Yes, we’re talking about baseball, or rather the role of computer analytics to guide personnel decisions in front offices. Maybe you first heard about statistics-based scouting from the 2003 book “Moneyball.” The concept and technology have advanced significantly since then, bringing us to a remarkable milestone: baseball’s first computer hacking scandal.
The FBI and the Justice Department are investigating unidentified members of the St. Louis Cardinals front office, who allegedly broke into the Astros’ proprietary computer network, which holds data about player performance and scouting decisions. The Cardinals say they are cooperating, and no one under investigation has been suspended or fired.
The Cards and Astros have a direct connection because St. Louis’ former analytics guru, Jeff Luhnow, is Houston’s general manager. Investigators said whoever broke into the Astros’ computer system gained access by trying passwords Luhnow had used while he was in charge of a similar database he oversaw for the Cardinals.
Baseball has always been kind to math geeks because nearly every action on the field can be quantified. Some stats are easy to grasp: Batting averages are a fun way to learn percentages. But modern baseball science, commonly known as sabremetrics, goes to obsessive extremes. You know about earned run average and maybe on-base plus slugging. Are you good on VORP and PECOTA? (Look ‘em up).
The cult of baseball statistics spread from the seats to the front office more than a decade ago and is changing the game as much as the development of the slider or introduction of night games.

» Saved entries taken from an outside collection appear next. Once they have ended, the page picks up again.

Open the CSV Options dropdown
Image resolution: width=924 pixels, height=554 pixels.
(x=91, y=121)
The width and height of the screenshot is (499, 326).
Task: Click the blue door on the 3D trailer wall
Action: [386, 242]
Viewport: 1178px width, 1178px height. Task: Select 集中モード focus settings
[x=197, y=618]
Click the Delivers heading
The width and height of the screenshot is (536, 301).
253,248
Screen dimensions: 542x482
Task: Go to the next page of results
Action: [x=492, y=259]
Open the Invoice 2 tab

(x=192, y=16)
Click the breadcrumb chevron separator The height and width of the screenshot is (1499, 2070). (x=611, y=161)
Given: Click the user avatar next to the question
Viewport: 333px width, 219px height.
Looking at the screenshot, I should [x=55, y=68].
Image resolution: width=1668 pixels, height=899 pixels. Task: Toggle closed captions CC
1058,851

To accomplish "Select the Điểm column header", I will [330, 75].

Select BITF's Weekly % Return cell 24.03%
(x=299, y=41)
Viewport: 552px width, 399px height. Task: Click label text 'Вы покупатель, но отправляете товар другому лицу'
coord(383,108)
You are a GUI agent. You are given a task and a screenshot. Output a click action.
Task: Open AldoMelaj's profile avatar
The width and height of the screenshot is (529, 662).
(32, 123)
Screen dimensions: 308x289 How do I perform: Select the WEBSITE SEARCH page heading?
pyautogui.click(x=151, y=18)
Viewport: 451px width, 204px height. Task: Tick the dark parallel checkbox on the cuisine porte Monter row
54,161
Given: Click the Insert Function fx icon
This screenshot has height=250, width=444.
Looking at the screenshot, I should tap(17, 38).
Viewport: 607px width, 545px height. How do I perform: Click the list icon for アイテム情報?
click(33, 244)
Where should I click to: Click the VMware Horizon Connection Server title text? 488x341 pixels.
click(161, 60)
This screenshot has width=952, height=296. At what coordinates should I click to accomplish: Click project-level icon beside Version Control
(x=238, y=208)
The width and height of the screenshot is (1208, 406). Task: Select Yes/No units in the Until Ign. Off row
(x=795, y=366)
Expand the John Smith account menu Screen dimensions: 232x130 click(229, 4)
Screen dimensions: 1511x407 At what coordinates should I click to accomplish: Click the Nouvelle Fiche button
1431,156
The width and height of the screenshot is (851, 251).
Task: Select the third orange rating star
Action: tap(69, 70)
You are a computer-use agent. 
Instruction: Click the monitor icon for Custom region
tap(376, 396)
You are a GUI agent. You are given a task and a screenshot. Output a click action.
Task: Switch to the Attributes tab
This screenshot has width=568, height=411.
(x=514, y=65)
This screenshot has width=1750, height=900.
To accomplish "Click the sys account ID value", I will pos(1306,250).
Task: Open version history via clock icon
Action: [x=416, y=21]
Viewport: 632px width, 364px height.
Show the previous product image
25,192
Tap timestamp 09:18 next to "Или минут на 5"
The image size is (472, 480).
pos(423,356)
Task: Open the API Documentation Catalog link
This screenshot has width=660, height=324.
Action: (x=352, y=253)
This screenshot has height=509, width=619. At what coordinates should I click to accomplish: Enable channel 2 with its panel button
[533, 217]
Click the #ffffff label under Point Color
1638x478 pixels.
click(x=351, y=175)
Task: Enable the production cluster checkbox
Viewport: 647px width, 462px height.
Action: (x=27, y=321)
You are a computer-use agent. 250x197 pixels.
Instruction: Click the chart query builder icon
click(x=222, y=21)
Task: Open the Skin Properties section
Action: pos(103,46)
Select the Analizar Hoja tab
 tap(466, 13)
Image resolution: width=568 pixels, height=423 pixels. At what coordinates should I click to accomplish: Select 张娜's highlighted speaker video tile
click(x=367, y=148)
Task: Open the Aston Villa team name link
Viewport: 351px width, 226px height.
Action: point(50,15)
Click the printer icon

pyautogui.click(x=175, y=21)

You may not notice the impact, but it’s right there on the field, where many players owe their jobs to the granular details of their statistical performance. Collin McHugh is pitching for the Astros instead of the Colorado Rockies this year because Houston’s analysts noticed his curveball spins at 2,000 times a minute, above the major league average of 1,500 times, according to a story on the Astros in Bloomberg Business.
When Theo Epstein came over from the Boston Red Sox to become president of baseball operations for the Chicago Cubs, one of his first tasks was to build a number cruncher like Carmine, the Sox’ computer system. Luhnow did the same after leaving St. Louis for the Astros. Houston’s program, named Ground Control, inputs all the obvious and arcane stats available on major, minor league and college players, as well as video of their swings or pitches, to become a tool for analyzing and projecting a ballplayer’s value.
“For every single pitch thrown in every game, we now know the location, acceleration, movement, velocity and the axis of rotation of the ball,” Sig Mejdal, the Astros’ decision sciences director, told Bloomberg. “If you believe, as we do, that this data has predictive ability, then you’re in an arms race to learn it and take advantage of it.”
A little more is known about Ground Control because last year someone broke into the system and posted some of the Astros’ scouting and deal-making information online. Had you heard the Yankees were willing to eat some of pitcher Ichiro’s Suzuki’s salary? That came from the leak.
That hack now appears to have been linked by authorities to the Cardinals. The New York Times said Cardinals employees may have started poking around Ground Control out of concern that Luhnow had taken ideas and proprietary information from St. Louis.
Baseball has its peculiar culture. You can steal signs from an opposing catcher. You can steal second base. But no way can you break into an opposing team’s computer. That’s a felony. There’s no cyberprying in baseball.